Depois de Benfica e Sporting na Liga dos Campeões, foi a vez de o FC Porto trazer a terceira vitória desta jornada europeia para Portugal. Na Liga Europa, frente ao Nice, os portistas venceram, nesta quinta-feira, por 3-0 e somaram a terceira vitória em cinco jogos nesta competição.

O Nice estava com esperança de que a deslocação à Invicta pudesse colocar em pausa uma série negativa de resultados, mas 19 segundos bastaram para que o FC Porto saltasse para a frente do marcador. Um pontapé de saída desenhado em laboratório – uma dissimulação que permitiu aos portistas colocarem sete jogadores no meio campo adversário – permitiu que a bola fosse rapidamente transportada até à área contrária em superioridade numérica. Na ala direita, Pepê fez um cruzamento recuado e Gabri Veiga apenas teve de encostar bem dentro da área dos franceses.

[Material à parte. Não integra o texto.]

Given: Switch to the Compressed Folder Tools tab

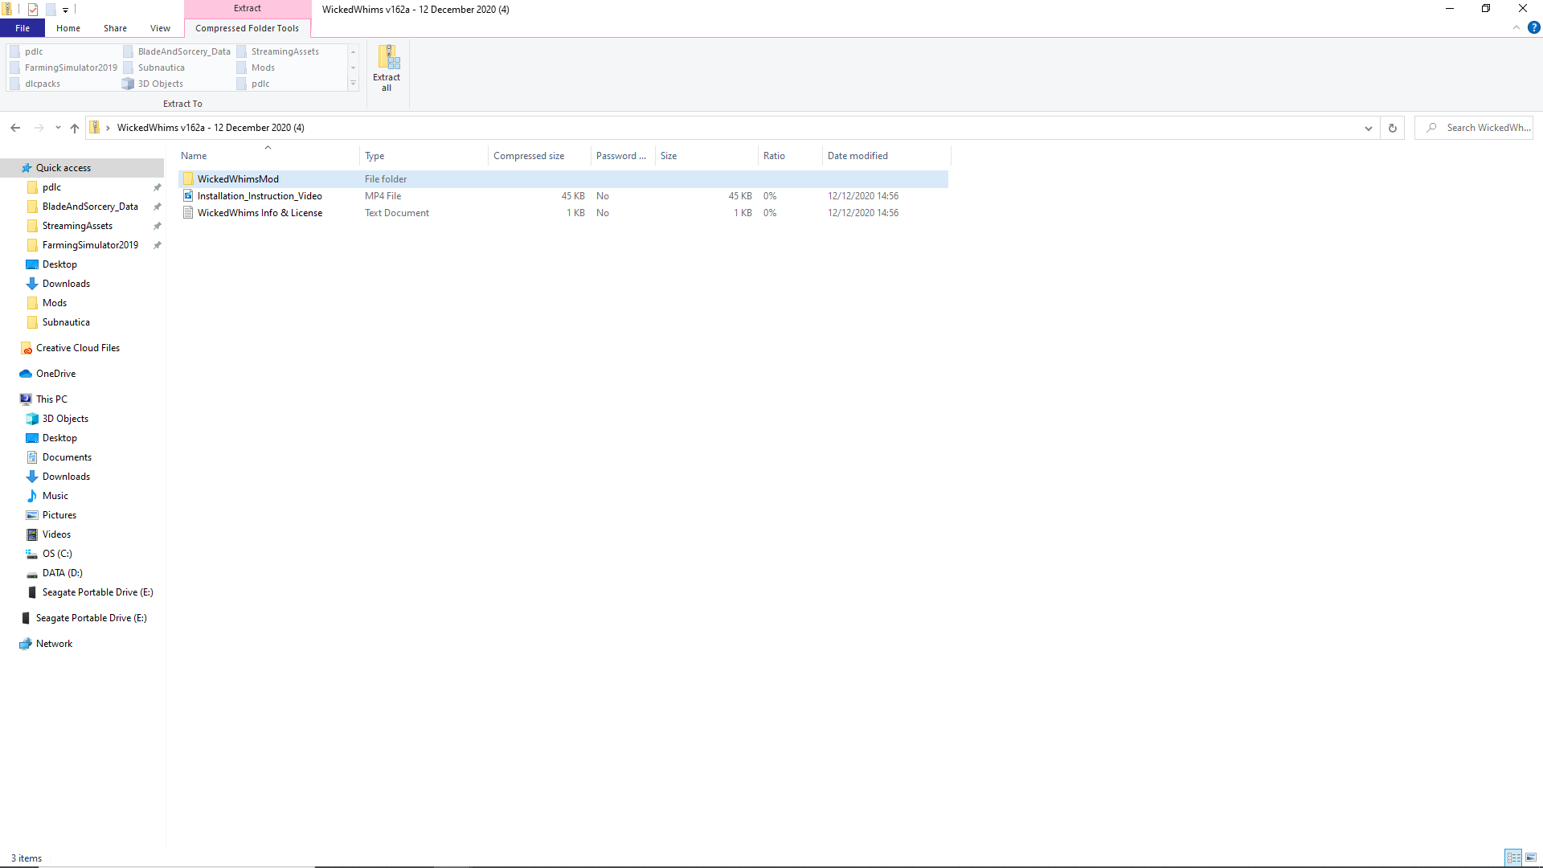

Para este importante jogo da Liga Europa, o técnico Franceso Farioli fez regressar os habituais titulares, colocados a descansar no jogo do passado sábado frente ao Sintrense para a Taça de Portugal. O italiano trouxe também para o “onze” inicial Deniz Gül: em alta de forma, com três golos nos últimos seis jogos, o internacional turco fez parelha com Samu (no centro) e Pepê (à direita). O capitão Diogo Costa voltou a estar entre os postes e o jovem dinamarquês Victor Frodholdt a comandar o meio-campo.

O golo conseguido nos segundos iniciais teve o condão de “espicaçar” o Nice. Ao contrário do que tem sido habitual em Portugal, o FC Porto chegaria mesmo a ser relegado para o papel de espectador nos 20 minutos que se seguiram. Fortemente pressionado na primeira linha de construção, os portistas sentiram dificuldades em sair com bola, permitindo o Nice trocar a bola com alguma tranquilidade.

Apesar de estar na posse do esférico durante mais tempo, o Nice não tinha ideias – nem mostrava grande vontade de as ter. Nas poucas vezes que chegou com sucesso à baliza “azul e branca”, a bola foi parar por mais do que uma vez às mãos dos adeptos na bancada.

Tentando aproveitar a velocidade do avançado Terem Moffi – quase uma “moto” –, o Nice teve apenas um lance de verdadeiro perigo nos primeiros 45 minutos. O jogador nigeriano venceu os defesas portista em velocidade, isolando-se na cara de Diogo Costa. A cerca de 20 metros da área, apercebendo-se do avanço do guardião que ia ao seu encontro, tentou fazer um “chapéu”. O remate saiu por cima e perdeu-se a melhor oportunidade dos franceses no jogo.

O FC Porto não se fez rogado e aproveitou para castigar a passividade do Nice. Aos 33′, após passe de Frodholt, Gabri Veiga aproveitou uma espécie de auto-estrada estendida pelo Nice, entrando na grande área e rematando para o segundo golo portista, o bis do espanhol.

Franceses abandonam ao intervalo

Se o jogo já estava difícil para o Nice dentro de campo, ficou-o também fora das quatro linhas. Os cerca de 1500 adeptos franceses fartaram-se da má exibição da equipa, começando a assobiar os próprios jogadores e gritando “olés” sempre que os portistas completavam um passe. Mal o árbitro apitou para o intervalo, recolheram faixas, bandeiras e abandonaram o Estádio do Dragão com o acompanhamento das autoridades.

A quebra anímica da equipa foi total, com a machadada final a vir pelos pés de Samu. O espanhol foi derrubado por Dante, com o videoárbitro a pedir uma visão mais calma de um lance inicialmente ignorado pelo esloveno Matej Jug. Confirmada a falta, Samu não perdoou e fez, de penálti, o 3-0.

Com a vitória quase certa e ambas as equipas resignadas, o último quarto de hora do jogo fez-se maioritariamente de pausas para substituições, pequenas faltas e trocas de bola no meio campo. O Nice voltaria a ameaçar a baliza de Diogo Costa por duas vezes, mas, tal como aconteceu no primeiro tempo, não voltaria a acertar na baliza “azul e branca”.